*Your instructions:* Transcribe every entry precisely, omitting nothing.

(Saved entries)
__________

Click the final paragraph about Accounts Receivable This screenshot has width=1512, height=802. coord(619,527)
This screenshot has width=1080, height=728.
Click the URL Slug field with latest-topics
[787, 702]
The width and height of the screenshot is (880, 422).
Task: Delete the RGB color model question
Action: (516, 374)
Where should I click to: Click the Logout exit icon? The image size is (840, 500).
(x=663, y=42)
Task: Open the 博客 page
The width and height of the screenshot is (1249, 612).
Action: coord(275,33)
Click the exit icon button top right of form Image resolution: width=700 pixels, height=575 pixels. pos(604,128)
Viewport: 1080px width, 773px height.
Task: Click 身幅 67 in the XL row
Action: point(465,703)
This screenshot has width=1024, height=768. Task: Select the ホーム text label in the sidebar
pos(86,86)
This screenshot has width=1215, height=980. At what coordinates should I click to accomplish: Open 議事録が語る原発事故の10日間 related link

__________

*Answer space:*
Click the final paragraph about Accounts Receivable This screenshot has width=1512, height=802. coord(619,527)
This screenshot has width=1080, height=728.
Click the URL Slug field with latest-topics
[787, 702]
The width and height of the screenshot is (880, 422).
Task: Delete the RGB color model question
Action: (516, 374)
Where should I click to: Click the Logout exit icon? The image size is (840, 500).
(x=663, y=42)
Task: Open the 博客 page
The width and height of the screenshot is (1249, 612).
Action: coord(275,33)
Click the exit icon button top right of form Image resolution: width=700 pixels, height=575 pixels. pos(604,128)
Viewport: 1080px width, 773px height.
Task: Click 身幅 67 in the XL row
Action: point(465,703)
This screenshot has width=1024, height=768. Task: Select the ホーム text label in the sidebar
pos(86,86)
This screenshot has width=1215, height=980. At what coordinates should I click to accomplish: Open 議事録が語る原発事故の10日間 related link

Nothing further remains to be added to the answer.